A buyer known as “Kris” purchased the Essential Plugin business on Flippa for a six-figure sum in early 2025. The acquisition covered more than 30 WordPress plugins with hundreds of thousands of active installations. Within months, the new owner inserted a PHP deserialization backdoor across all of them. The malware sat dormant for eight months before activating on April 5-6, 2026. WordPress.org closed all 31 affected plugins on April 7.

The attack is technically notable in two ways. First, the dormancy period. Eight months is long enough that any security audit conducted at acquisition or shortly after would have found clean code. The payload was injected gradually and designed not to trigger. By the time it activated, most site owners had received multiple routine plugin update notifications across those eight months — any one of which could have installed the backdoor. Second, the command-and-control infrastructure used an Ethereum smart contract to resolve its C2 domain. Traditional domain takedowns — registrar seizure, DNS block — do not work against a contract on a public blockchain. The malware downloaded a backdoor file, injected code into wp-config.php, and then checked the blockchain for its instructions. Getting rid of the domain doesn’t help if the C2 address is immutable on-chain.

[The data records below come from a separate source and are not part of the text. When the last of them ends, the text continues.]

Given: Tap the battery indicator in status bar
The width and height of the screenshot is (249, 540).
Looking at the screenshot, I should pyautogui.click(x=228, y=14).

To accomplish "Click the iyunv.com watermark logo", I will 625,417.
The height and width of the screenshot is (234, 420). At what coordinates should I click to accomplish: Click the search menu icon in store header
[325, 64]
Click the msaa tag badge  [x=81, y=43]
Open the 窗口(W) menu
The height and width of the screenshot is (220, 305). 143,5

This attack pattern is different from the Axios supply chain compromise earlier this year, which exploited social engineering against an existing maintainer. The acquisition attack is more systematic. Flippa and similar plugin marketplaces have no mechanism to review plugin ownership transfers, flag suspicious acquisition activity, or trigger enhanced code review when commit access changes hands. A buyer with a legitimate-looking profile, a plausible business rationale, and enough cash can acquire a trust-earning plugin with a large install base and inherit the trust directly. The 2017 Display Widgets incident involved the same pattern, which means the platform has not fixed the underlying problem in nine years.

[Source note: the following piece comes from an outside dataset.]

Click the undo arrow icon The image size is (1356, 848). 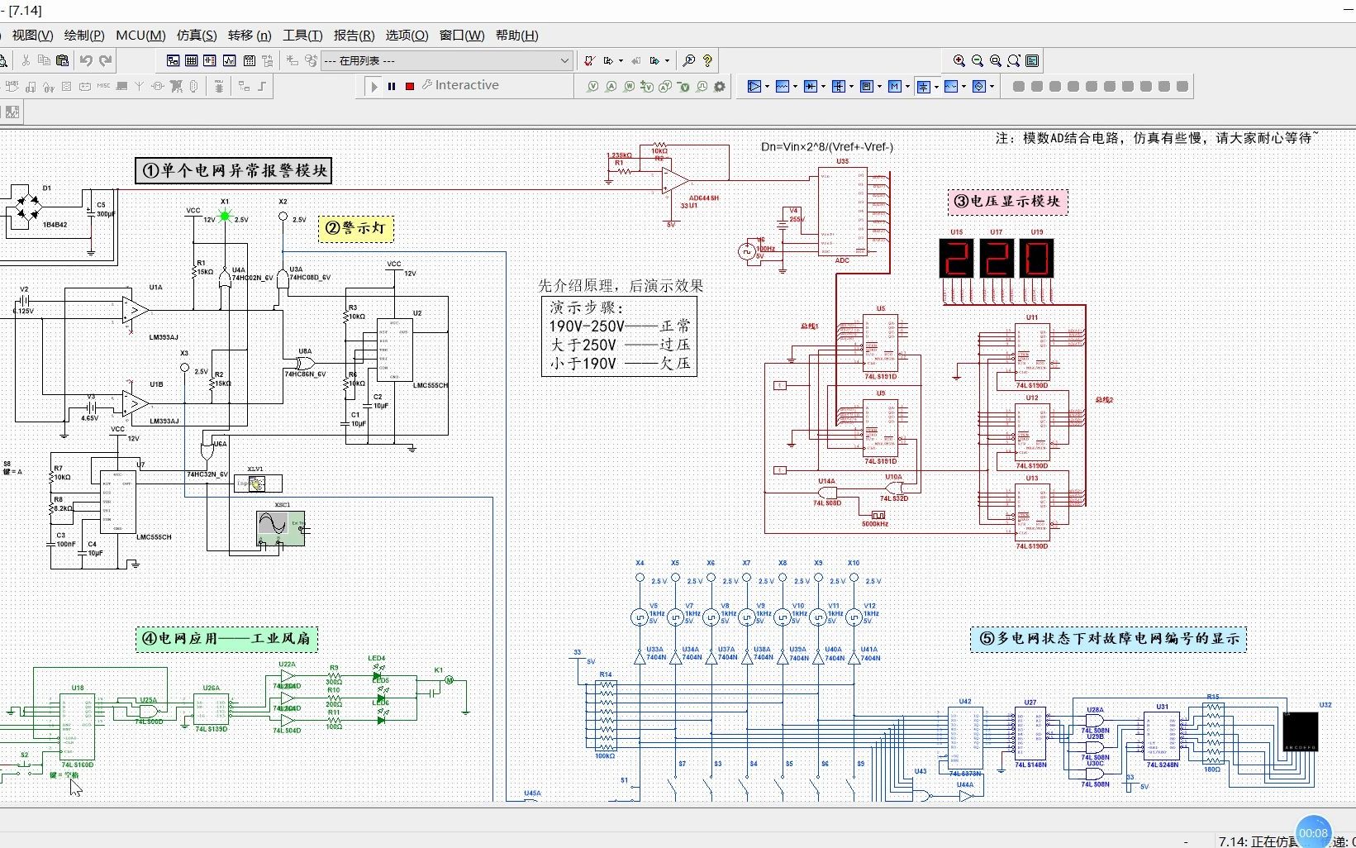[x=86, y=60]
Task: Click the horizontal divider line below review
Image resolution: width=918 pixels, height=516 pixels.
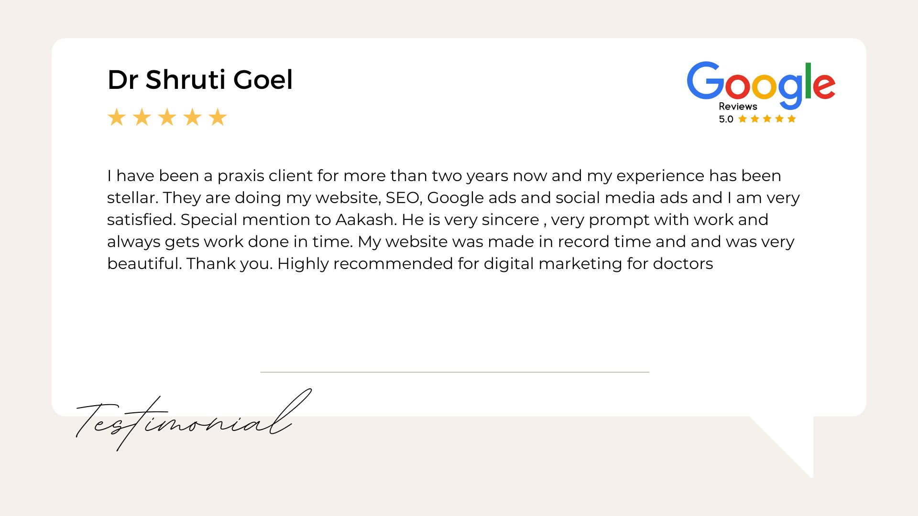Action: (455, 372)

For anyone running WordPress, the immediate action is to check whether any installed plugins were in the affected set (full list in the Anchor Hosting post) and audit wp-config.php for injected code, particularly if backups show it changed during the April 5-6 window. Even after WordPress.org force-updated affected plugins to version 2.6.9.1, the injected wp-config.php modifications remained in place. Plugin deactivation and update are not sufficient; the config file needs manual inspection.

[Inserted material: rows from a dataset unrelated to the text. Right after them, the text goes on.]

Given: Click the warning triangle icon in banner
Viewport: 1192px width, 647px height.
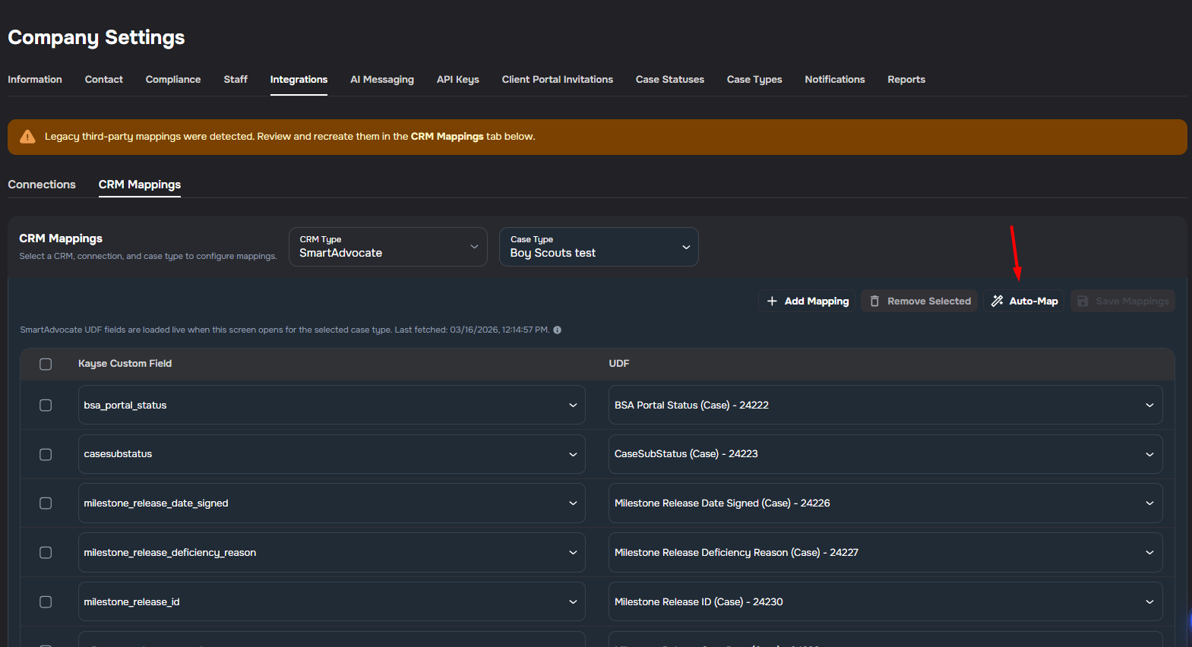Looking at the screenshot, I should (27, 137).
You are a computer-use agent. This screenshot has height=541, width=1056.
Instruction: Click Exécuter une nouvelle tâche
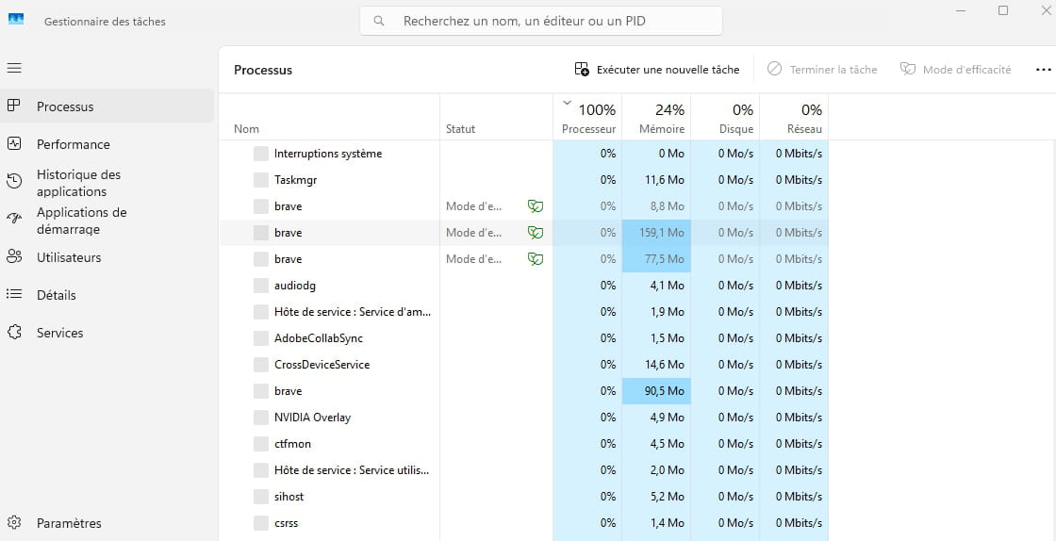pos(656,70)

The broader implication is that plugin trust models based on install count and review history are broken for acquisitions. A plugin with 50,000 active installs and five-star reviews accumulated over five years can be purchased and weaponised in months. Any organisation treating WordPress plugin selection as a one-time decision rather than ongoing supply chain management is operating with a risk model that doesn’t account for this. The correct posture is to treat external plugins as third-party code with an unknown future ownership trajectory.